According to Aon, pricing conditions were generally favourable at the mid-year renewals. US casualty excess of loss pricing was down around 5% to 10%, while international XL pricing was broadly flat to down 10%. Pro-rata arrangements also reflected supportive market conditions, with ceding commissions broadly flat to up 1% in both regions, underpinned by continued demand for quota share structures as insurers look to manage volatility and optimise returns.

Aon states that overall terms and conditions remained stable, with no material tightening observed at mid-year. The firm adds that quota share structures have seen increased utilisation as insurers respond to softer underlying rate conditions in parts of the market and seek more flexible capital and earnings management solutions.

The firm also highlights continued strong demand for legacy reinsurance solutions, including loss portfolio transfers and adverse development covers. These transactions are being used more widely as capital management tools, particularly following mergers and acquisitions or changes in strategic direction, with current market conditions supported by strong capacity and an active, competitive environment.

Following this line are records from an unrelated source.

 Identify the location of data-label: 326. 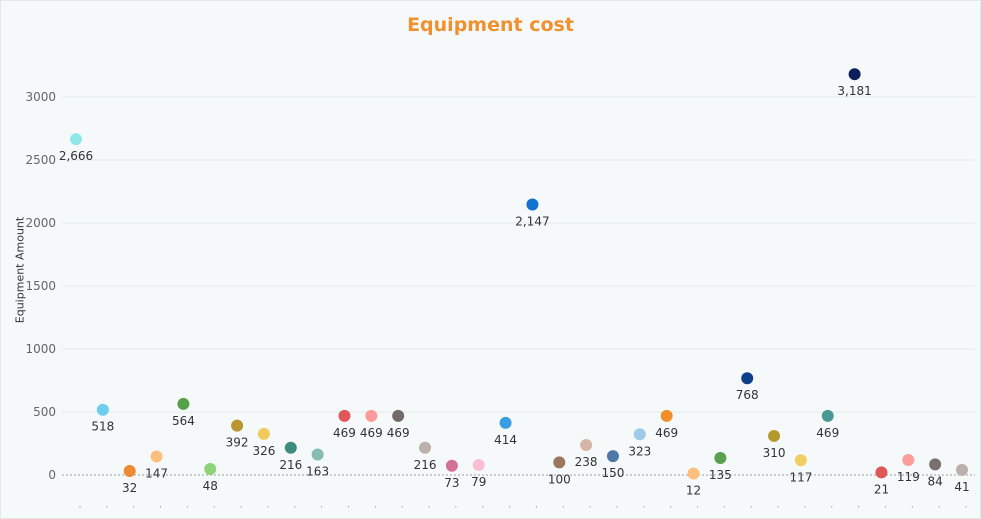
(264, 451).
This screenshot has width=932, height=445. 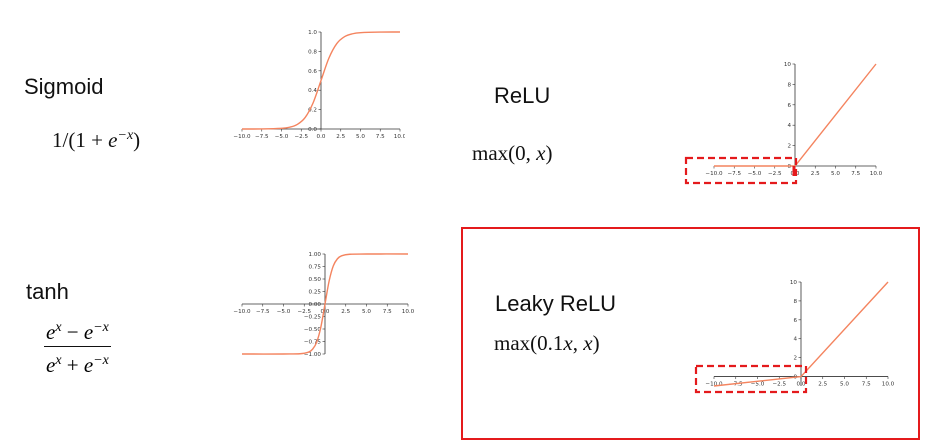 I want to click on tanh-den-base1: e, so click(x=51, y=365).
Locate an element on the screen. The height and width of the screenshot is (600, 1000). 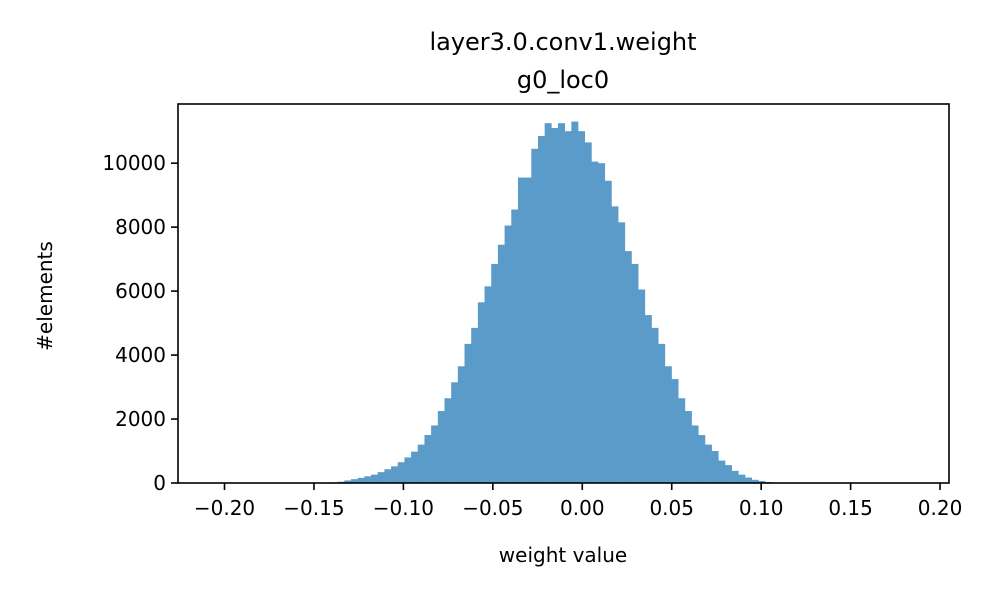
y-tick-label: 6000 is located at coordinates (140, 291).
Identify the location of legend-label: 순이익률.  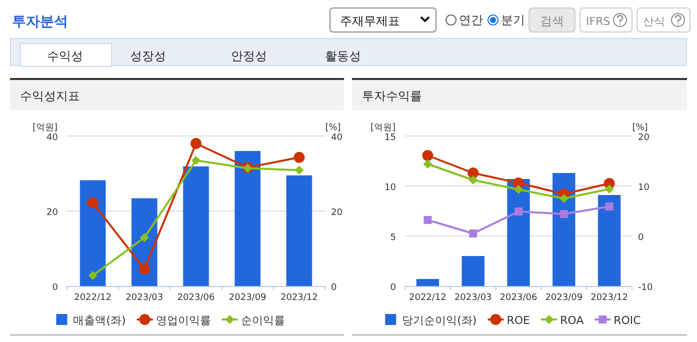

In financial and professional lines, Aon reports broadly stable to slightly improved reinsurance outcomes for directors and officers business, supported by stabilisation in underlying markets and increased capacity. Aon further notes that the transactional liability segment is in a period of adjustment following adverse loss emergence outside standard warranty and indemnity covers, with tighter controls on managing general agents likely to influence future capacity and reinsurance demand.

Aon concludes that casualty reinsurance conditions at mid-year 2026 were defined by flat demand, increasing capacity and broadly favourable pricing, providing cedents with flexibility as they prepare for the upcoming 1/1 renewal season.

“International casualty reinsurance conditions remain strong, with ample capacity and diverse appetites across classes and structures, giving cedents room to design programs that fit their evolving portfolios,” commented Alex Chittock, Head of International Casualty, Reinsurance, Aon.

“US casualty writers are rightly seeking credit for the improvements they have made to underwriting, pricing, segmentation and claim-handling. Reinsurers are recognising these improvements with increased capacity,” added Nick Nudo, Head of US Casualty, Reinsurance, Aon.